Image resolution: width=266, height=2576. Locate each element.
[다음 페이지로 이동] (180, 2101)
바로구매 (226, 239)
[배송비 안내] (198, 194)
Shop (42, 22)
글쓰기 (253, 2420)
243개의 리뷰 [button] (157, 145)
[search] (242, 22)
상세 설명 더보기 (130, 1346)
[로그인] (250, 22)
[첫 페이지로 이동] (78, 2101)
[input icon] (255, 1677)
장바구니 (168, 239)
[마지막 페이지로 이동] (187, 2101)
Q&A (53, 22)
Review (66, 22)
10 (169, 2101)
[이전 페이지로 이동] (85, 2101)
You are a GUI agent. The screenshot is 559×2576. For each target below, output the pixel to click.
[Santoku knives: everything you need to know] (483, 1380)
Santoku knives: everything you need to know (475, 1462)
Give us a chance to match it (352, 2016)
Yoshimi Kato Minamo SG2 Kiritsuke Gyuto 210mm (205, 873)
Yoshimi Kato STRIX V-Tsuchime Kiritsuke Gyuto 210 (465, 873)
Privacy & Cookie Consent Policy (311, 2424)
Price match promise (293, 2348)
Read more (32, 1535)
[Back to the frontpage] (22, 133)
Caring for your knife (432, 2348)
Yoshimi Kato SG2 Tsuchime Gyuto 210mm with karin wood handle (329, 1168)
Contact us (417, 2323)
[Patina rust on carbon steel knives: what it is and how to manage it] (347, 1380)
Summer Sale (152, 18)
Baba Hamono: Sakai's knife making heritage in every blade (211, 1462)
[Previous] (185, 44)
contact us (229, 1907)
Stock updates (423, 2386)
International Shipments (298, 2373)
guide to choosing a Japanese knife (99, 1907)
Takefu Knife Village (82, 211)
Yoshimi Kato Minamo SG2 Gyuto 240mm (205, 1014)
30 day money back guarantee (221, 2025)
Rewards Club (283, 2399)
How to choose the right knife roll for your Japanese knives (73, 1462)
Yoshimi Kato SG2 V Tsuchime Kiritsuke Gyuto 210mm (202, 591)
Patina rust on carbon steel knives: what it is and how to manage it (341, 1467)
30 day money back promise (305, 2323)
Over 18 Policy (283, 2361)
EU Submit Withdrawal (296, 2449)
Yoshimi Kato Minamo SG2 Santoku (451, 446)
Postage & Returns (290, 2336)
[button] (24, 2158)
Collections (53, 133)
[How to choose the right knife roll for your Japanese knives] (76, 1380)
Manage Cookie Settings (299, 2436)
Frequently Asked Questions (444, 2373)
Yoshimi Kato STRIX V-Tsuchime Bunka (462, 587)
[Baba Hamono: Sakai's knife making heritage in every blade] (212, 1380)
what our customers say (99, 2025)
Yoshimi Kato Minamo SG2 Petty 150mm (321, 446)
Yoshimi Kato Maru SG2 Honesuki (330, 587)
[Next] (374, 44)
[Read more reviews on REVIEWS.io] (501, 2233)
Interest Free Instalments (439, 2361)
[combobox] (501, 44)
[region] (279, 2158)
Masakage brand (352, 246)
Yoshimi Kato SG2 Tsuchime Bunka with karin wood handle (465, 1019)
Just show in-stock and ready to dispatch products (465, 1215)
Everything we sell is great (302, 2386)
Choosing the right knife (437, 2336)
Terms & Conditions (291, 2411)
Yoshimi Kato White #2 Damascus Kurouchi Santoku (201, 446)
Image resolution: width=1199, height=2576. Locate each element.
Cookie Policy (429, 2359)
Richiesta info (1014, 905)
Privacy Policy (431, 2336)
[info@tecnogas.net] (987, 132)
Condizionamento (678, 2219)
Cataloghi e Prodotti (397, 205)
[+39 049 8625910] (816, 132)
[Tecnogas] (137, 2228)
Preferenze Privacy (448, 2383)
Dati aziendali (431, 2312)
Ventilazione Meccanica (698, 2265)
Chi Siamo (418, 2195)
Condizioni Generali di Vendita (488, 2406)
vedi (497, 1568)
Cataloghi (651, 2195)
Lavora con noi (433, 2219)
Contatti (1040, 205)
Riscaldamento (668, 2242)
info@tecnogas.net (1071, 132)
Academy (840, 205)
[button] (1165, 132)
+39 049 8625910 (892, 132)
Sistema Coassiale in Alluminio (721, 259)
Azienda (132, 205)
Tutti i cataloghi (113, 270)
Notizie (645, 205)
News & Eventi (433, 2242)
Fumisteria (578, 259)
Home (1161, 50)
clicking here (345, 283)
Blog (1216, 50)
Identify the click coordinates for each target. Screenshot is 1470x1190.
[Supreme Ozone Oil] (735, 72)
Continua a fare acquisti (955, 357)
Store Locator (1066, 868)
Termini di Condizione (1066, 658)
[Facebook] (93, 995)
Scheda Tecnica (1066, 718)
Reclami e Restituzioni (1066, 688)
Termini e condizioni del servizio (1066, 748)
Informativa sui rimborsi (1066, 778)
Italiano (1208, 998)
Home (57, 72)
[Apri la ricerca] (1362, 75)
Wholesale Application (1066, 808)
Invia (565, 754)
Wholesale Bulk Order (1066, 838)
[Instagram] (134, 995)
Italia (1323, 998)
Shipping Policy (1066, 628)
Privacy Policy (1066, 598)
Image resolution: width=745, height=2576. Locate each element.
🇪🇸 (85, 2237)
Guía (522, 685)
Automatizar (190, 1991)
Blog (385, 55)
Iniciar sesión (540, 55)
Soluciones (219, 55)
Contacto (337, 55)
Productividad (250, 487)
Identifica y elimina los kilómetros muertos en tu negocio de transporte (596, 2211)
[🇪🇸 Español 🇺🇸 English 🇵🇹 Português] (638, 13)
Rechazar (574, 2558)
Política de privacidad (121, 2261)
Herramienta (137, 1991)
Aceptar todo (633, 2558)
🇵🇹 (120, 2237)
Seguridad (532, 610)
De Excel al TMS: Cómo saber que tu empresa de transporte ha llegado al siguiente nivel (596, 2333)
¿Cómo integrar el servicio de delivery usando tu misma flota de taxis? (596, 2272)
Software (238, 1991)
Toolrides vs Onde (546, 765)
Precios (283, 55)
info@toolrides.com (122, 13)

* * * * * * * * *

* [TASK GOAL]: State the number of lines in the records above that contain the string "Patina", and give nothing else.

* [YOUR SOLUTION]: 2